The new OS loses some of its sex appeal in that the Fedora team has focused more on form than function. For example, the "Core" designation (Fedora Core 5, Fedora Core 6) has been dropped from the OS name, leaving you with regular, old Fedora 7. That shift reflects a change in the Fedora model where the so-called "community" has moved away from Red Hat Corporate.
"On the one hand, Fedora is the upstream for all the Red Hat family of products, including things like Red Hat Enterprise Linux and CentOS," said Max Spevack, the Fedora project leader and a Red Hat staffer, during a recent interview. "At the same time, Fedora is it's own Linux distribution that has its own goals and life completely independent of Red Hat or any real entity.
"From that perspective what Fedora 7 represents is the culmination of a couple years of work to really free Fedora in the sense that it can be completely independent and live on its own.

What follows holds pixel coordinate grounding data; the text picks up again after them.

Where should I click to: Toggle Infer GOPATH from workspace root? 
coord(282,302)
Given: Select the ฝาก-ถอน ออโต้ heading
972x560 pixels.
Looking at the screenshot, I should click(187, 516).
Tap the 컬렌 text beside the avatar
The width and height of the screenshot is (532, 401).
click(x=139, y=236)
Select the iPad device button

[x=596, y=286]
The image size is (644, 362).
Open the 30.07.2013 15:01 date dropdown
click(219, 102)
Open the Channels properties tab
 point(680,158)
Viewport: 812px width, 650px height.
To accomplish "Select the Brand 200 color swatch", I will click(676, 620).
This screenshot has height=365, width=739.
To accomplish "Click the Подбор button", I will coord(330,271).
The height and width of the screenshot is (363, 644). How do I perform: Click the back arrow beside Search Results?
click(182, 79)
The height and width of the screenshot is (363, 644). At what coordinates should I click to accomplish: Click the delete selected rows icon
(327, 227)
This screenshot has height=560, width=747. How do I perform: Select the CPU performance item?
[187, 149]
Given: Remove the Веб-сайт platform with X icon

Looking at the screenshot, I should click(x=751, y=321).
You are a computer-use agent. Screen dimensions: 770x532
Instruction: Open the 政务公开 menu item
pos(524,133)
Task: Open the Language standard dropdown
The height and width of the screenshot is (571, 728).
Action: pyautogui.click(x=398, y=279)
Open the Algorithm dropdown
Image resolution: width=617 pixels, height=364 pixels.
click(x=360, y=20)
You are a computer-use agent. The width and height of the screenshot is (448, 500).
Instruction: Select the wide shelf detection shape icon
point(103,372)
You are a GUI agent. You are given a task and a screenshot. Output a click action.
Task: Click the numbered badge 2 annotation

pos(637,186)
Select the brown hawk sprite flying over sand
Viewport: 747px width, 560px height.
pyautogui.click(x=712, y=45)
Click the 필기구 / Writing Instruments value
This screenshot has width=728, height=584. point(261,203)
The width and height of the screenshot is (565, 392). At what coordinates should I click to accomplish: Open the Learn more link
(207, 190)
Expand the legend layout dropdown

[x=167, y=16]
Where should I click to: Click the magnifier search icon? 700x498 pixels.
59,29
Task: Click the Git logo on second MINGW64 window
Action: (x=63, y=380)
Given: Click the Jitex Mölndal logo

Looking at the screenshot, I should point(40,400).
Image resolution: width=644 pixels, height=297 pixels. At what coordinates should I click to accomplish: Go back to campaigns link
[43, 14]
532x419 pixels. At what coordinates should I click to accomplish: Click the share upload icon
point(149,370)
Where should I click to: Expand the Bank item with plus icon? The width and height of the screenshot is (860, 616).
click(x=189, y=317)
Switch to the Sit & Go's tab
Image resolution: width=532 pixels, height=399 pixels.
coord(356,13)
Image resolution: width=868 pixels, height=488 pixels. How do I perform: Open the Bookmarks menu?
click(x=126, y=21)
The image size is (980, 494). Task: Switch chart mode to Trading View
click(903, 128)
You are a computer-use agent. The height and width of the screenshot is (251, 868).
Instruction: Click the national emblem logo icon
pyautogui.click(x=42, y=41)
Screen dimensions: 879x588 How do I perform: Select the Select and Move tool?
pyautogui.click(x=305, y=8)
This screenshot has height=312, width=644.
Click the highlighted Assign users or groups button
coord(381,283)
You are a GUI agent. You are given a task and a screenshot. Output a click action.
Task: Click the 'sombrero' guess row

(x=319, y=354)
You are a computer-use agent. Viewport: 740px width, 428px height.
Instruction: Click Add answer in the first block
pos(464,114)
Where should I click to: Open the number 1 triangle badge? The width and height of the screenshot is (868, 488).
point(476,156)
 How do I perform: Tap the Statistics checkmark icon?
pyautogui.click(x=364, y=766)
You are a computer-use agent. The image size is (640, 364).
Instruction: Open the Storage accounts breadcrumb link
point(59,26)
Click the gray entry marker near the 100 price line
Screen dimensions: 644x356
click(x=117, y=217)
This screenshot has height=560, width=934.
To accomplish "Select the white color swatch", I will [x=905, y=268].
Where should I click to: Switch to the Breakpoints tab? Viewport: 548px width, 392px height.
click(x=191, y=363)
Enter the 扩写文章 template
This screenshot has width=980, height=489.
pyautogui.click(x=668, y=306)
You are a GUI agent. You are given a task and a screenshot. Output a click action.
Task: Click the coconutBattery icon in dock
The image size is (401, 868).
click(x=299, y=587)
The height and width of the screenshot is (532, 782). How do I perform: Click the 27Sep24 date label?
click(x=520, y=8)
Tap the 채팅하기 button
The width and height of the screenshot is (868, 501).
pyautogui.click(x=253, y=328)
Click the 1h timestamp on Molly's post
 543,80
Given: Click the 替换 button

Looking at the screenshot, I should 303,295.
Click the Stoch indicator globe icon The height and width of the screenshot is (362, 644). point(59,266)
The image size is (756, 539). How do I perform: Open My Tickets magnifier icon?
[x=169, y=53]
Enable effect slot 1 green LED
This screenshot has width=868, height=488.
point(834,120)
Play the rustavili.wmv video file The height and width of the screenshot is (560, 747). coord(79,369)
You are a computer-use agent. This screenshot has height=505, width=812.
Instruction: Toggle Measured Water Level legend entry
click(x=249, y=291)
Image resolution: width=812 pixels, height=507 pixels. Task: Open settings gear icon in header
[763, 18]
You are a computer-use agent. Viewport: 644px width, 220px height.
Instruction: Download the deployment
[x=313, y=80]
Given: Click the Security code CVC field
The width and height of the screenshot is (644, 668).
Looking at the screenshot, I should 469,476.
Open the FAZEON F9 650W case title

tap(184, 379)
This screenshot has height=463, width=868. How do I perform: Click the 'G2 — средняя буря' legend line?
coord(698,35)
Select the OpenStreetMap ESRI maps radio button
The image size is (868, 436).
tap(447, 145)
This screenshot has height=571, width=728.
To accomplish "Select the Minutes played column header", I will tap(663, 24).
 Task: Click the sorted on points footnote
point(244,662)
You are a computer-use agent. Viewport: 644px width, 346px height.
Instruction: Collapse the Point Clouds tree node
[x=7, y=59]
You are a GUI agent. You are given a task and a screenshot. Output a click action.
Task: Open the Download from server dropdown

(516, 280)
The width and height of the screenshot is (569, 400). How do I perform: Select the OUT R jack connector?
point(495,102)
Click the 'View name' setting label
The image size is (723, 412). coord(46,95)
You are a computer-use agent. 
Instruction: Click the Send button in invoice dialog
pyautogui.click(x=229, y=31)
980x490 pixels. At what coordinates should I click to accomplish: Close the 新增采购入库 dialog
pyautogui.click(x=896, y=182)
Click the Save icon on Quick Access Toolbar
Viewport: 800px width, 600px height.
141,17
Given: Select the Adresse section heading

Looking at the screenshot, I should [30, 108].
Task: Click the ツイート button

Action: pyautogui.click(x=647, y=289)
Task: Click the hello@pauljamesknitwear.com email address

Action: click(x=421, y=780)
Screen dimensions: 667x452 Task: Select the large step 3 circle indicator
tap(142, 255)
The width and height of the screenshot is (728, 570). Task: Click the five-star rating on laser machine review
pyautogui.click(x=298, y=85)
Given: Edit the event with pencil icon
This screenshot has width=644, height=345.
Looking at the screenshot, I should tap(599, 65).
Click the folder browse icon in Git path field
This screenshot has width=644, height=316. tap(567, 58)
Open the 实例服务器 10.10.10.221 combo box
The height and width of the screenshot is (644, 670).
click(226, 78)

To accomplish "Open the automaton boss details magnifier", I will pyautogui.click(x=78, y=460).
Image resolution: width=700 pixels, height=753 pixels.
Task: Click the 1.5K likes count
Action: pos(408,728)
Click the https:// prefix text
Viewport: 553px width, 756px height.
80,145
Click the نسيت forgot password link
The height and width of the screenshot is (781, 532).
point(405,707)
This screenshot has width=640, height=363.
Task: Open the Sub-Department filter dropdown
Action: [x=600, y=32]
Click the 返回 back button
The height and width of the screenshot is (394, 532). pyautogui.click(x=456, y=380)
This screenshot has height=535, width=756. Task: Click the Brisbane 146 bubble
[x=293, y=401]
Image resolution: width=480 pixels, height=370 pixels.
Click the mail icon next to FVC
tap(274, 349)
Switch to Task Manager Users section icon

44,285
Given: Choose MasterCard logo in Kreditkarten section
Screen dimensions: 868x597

The entire tool chain of Fedora is completely in the open now. So, hen you write your source code and put it in a file, you check that file to a CVS (concurrent version system). It's in an external CVS. To get commit access all you need to do is be a member of the Fedora community.
"Then, once you take all your files and you want to build an RPM, the build system is completely external as well. So you don't have to be a Red Hat employee to build an RPM."
This marks a change from a previous world that included both Fedora Core and Fedora Extras - the spot where developers built various packages. The Fedora project leaders noted that the vibrant Extras community had a better build system and better communications and decided to make the entire Fedora project "operate in that way," Spevack said.
"The consequence of this is that anyone with a little skill can run all the same tools and do all the same stuff that the Fedora release engineers do. So, if you are a college kid majoring in computer science, and you want to learn how the distro actually gets built, you can go follow the exact steps and see how your result stacks up."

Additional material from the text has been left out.